→ **Directions for this task**: Quote all of the material below word for word, but leave out the pictures.

[Saved data entries]

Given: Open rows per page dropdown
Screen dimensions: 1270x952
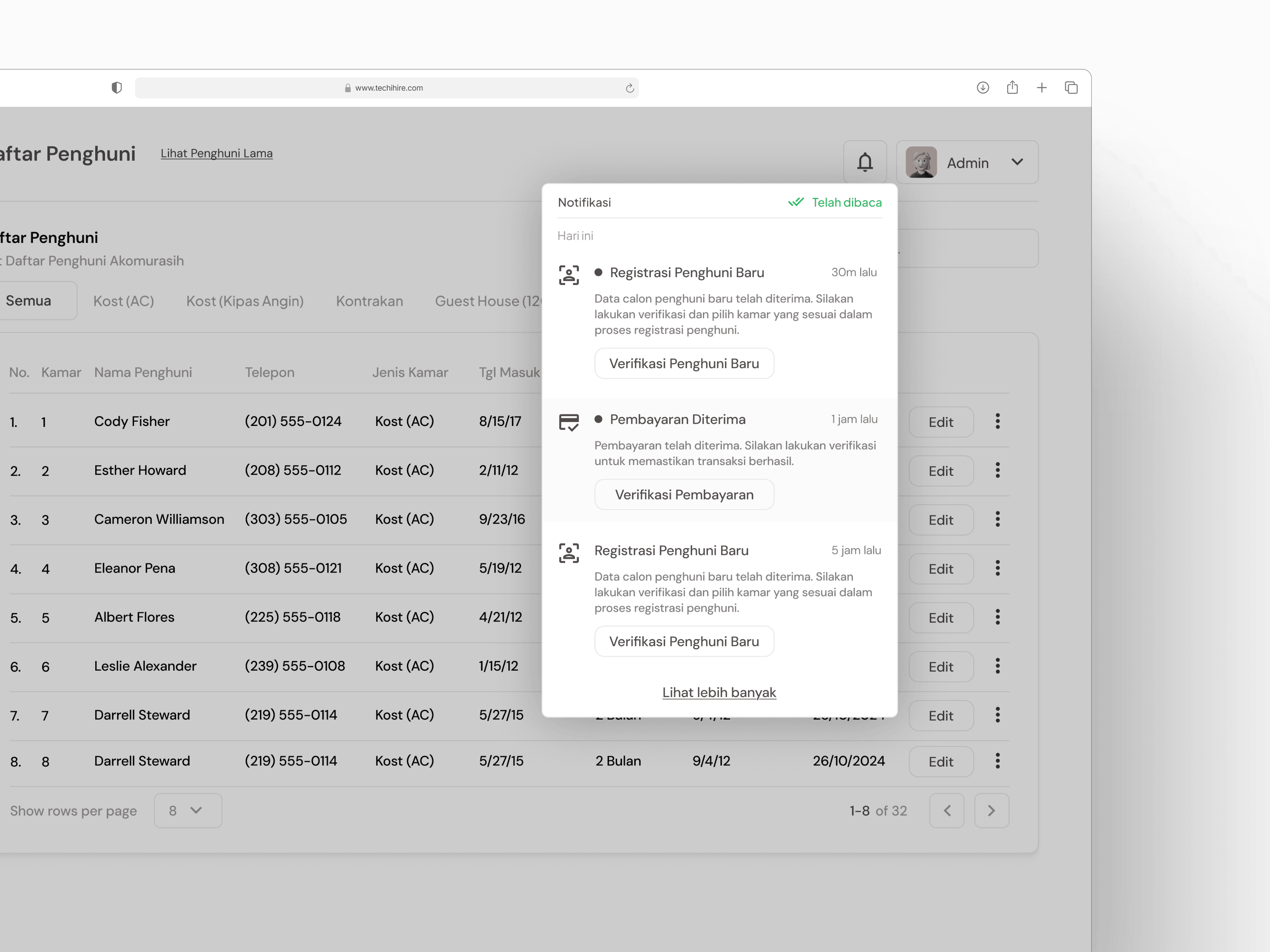Looking at the screenshot, I should coord(188,810).
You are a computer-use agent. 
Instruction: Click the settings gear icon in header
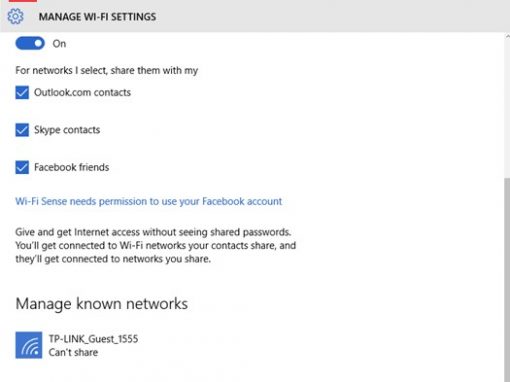point(15,16)

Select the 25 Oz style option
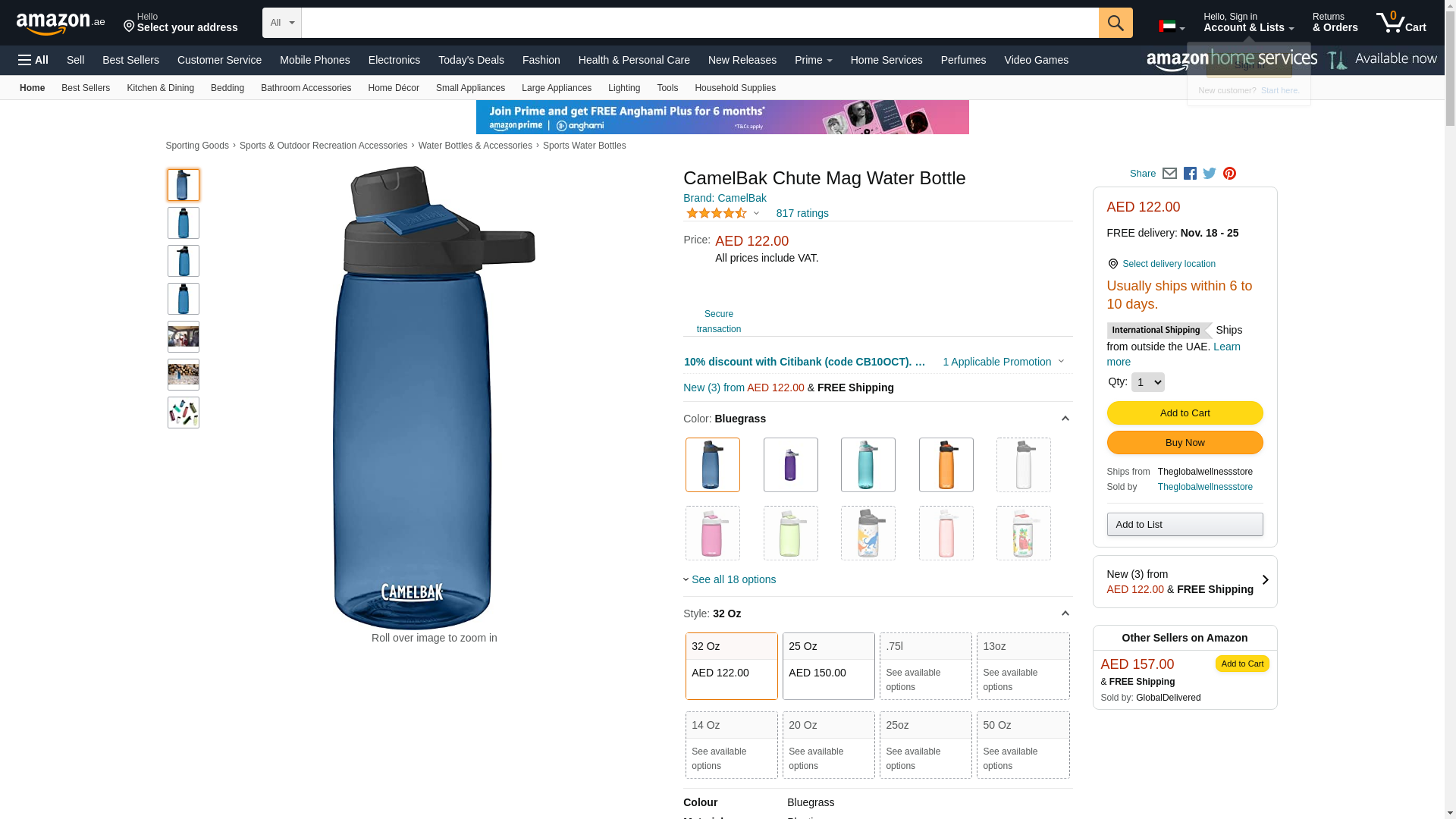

→ **Result of this exercise**:
Given: Open rows per page dropdown
Screen dimensions: 1270x952
Looking at the screenshot, I should coord(188,810).
You are a computer-use agent. 
Instruction: Click the settings gear icon in header
point(15,16)

Select the 25 Oz style option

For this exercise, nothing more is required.